– Вот, – протянул я бумагу Санину, – передай это Идашкину.
Санин с сомнением посмотрел на эту писульку, но аккуратно сложил ее (чем попытался придать ей более или менее правильную геометрическую форму, а потом – мне это неизвестно, но я так думаю – она при продвижении по инстанции могла быть поправлена и ножницами) и положил в боковой карман.
При следующем появлении (может быть, на другой день) Санин сказал, что бумажку передал и Идашкин очень доволен. Идашкин сказал, что бумажка отправлена по назначению, и он не сомневается, что реакция «на Володино заявление» будет положительной.
Я был доволен, что кагебешники косвенно унизились и мою писульку возвели в ранг «заявления».
Был удовлетворен и Идашкин.
"Понимаешь, – сказал он Санину (а Санин – мне), – к нему очень боялись обращаться. После той истории с «Метрополем», к нему никто не решался подступиться, потому что он реагирует непредсказуемо».
– Правильно, – сказал я самодовольно. – Действовал и буду действовать непредсказуемо.
Идашкин же сказал Санину (а потом при встрече повторил и мне), что те люди, которые когда-то отравили меня в «Метрополе», были за эту акцию наказаны.
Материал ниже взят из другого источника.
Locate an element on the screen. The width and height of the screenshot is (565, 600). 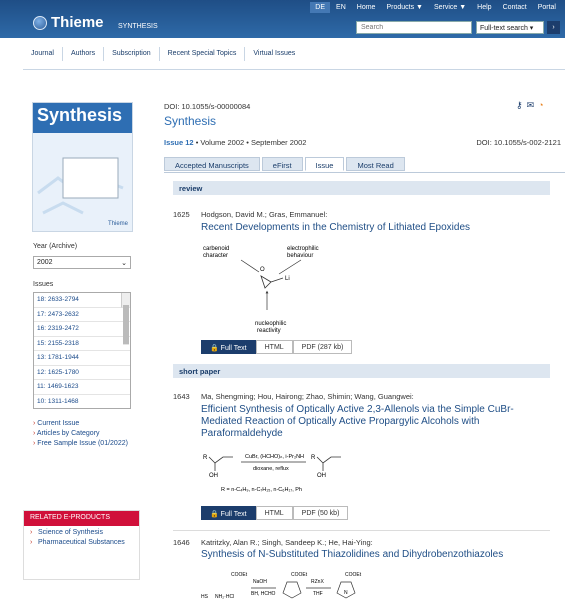
year-label: Year (Archive) is located at coordinates (56, 246).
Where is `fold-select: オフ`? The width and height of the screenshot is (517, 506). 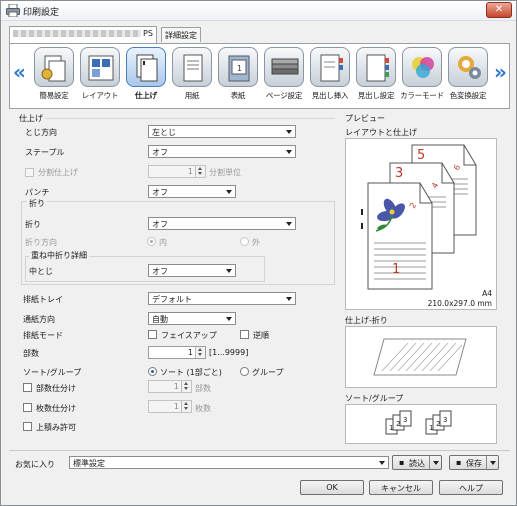
fold-select: オフ is located at coordinates (222, 224).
Все эти дни Санин неустанно совершал челночные рейсы: от меня к Идашкину и обратно. (Не знаю, правда, далеко ли было ходить и не ожидал ли Идашкин очередного донесения где-нибудь за углом.)
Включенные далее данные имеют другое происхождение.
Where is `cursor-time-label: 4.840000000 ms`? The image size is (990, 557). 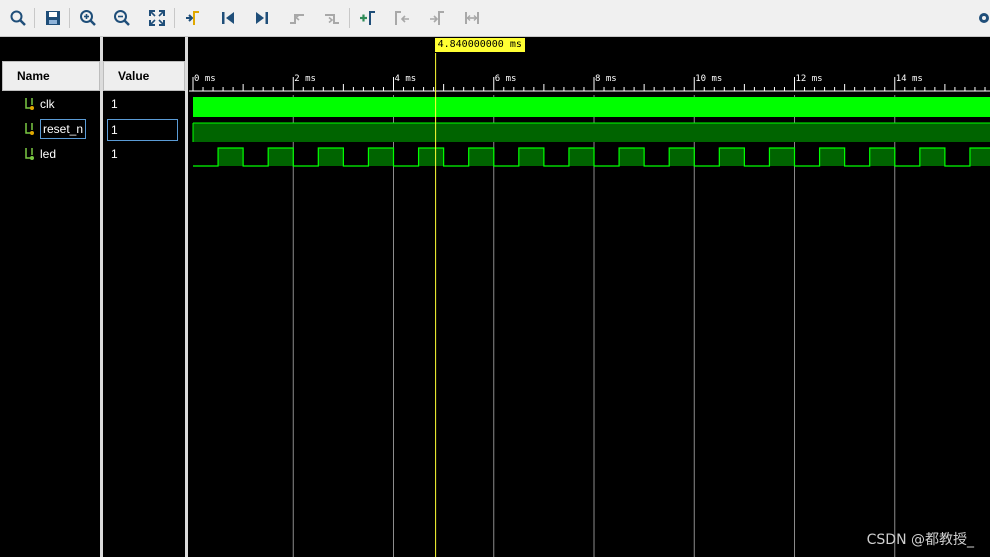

Очень скоро пришел ответ (опять через Санина), что меня готовы выслушать. Я спросил: кто, когда и где? Санин ушел с этим вопросом и на другой день вернулся с ответом, что выслушать пожелания поручено Идашкину, время его устроит любое, а насчет места он не знает. У него – наверное, я не соглашусь, у меня – ему неудобно.
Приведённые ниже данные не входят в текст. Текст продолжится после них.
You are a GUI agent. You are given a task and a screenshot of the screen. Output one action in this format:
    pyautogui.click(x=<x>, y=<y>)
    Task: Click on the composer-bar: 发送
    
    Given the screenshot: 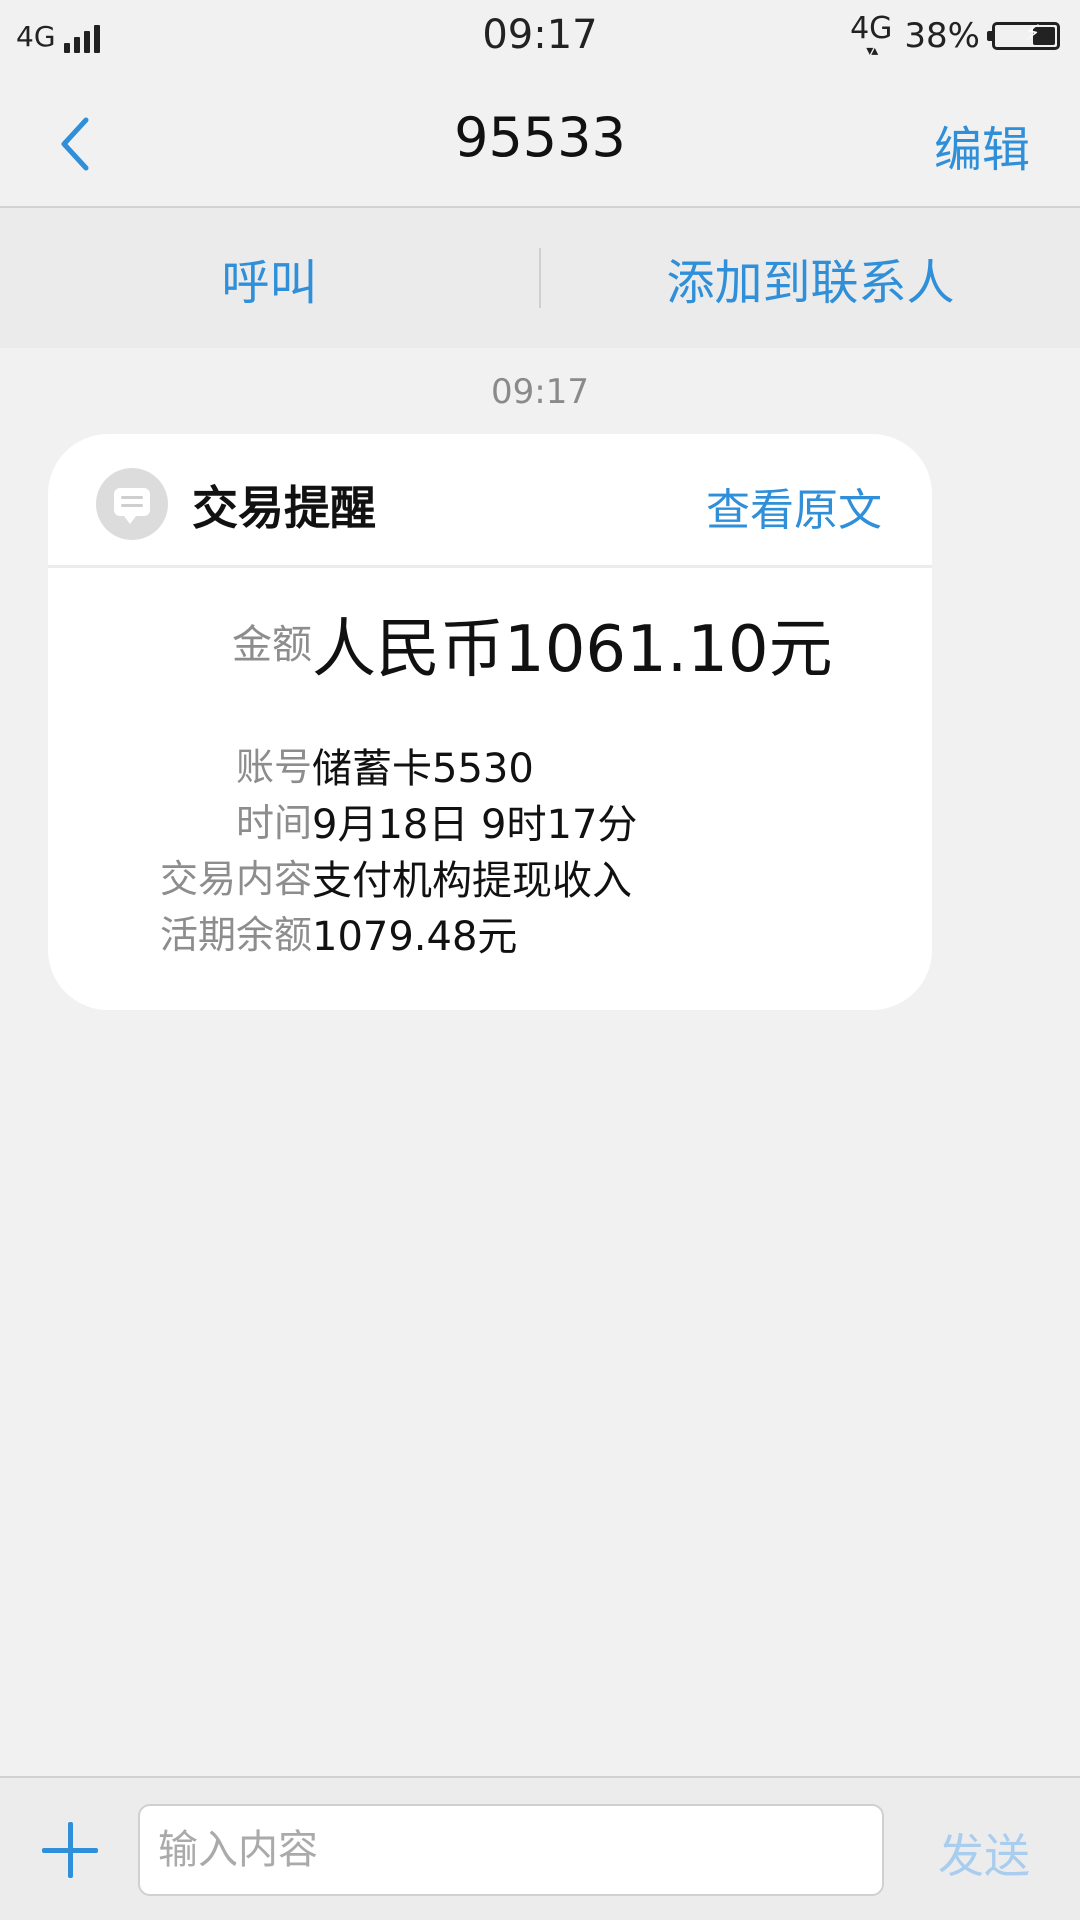 What is the action you would take?
    pyautogui.click(x=540, y=1848)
– Я предложил для этого мою квартиру, – сказал Санин. – И Юрка согласился. Так что если ты не против…
Я был не против.
Уговорить графа Потоцкого
То мартовское воскресенье помню как сейчас…
У метро «Речной вокзал» торговали первой мимозой. У автобусной остановки стояла группа неуклюже одетых (в валенках, в брезентовых зипунах поверх телогреек) мужиков, любителей подледного лова, может быть, последнего в том году. На реке лед еще был крепок, а здесь безмятежно сияло солнце и из-под слежалого, темного, сбитого к бровке снега медленно, робко, словно готовые втянуться обратно, выползали ручьи. Это была Пасха, или Вербное воскресенье, или что-то подобное, потому что ясно, четко, празднично и с разных сторон (откуда их столько взялось?) звонили колокола.
Я шел и думал, что вот весна, и тает снег, и звонят колокола, и все могло бы быть хорошо, но почему же этой стране так не везет, почему так получилось, что ею управляют грубые, невежественные, бездарные и ничтожные старики, которые только ради своего властолюбия и корыстолюбия, до сих пор ни тем, ни другим не наевшись (и никаких других объективных причин нет), держат многомиллионный народ в состоянии страха, нищеты и покорности. Неужели эти люди, которые идут навстречу с авоськами, с лыжами, с детьми и их салазками не видят, как убого они живут? Неужели эта жизнь кажется им сколько-нибудь нормальной? Почему они не бунтуют, не протестуют и сносят безропотно унижения, которым подвергает их государство?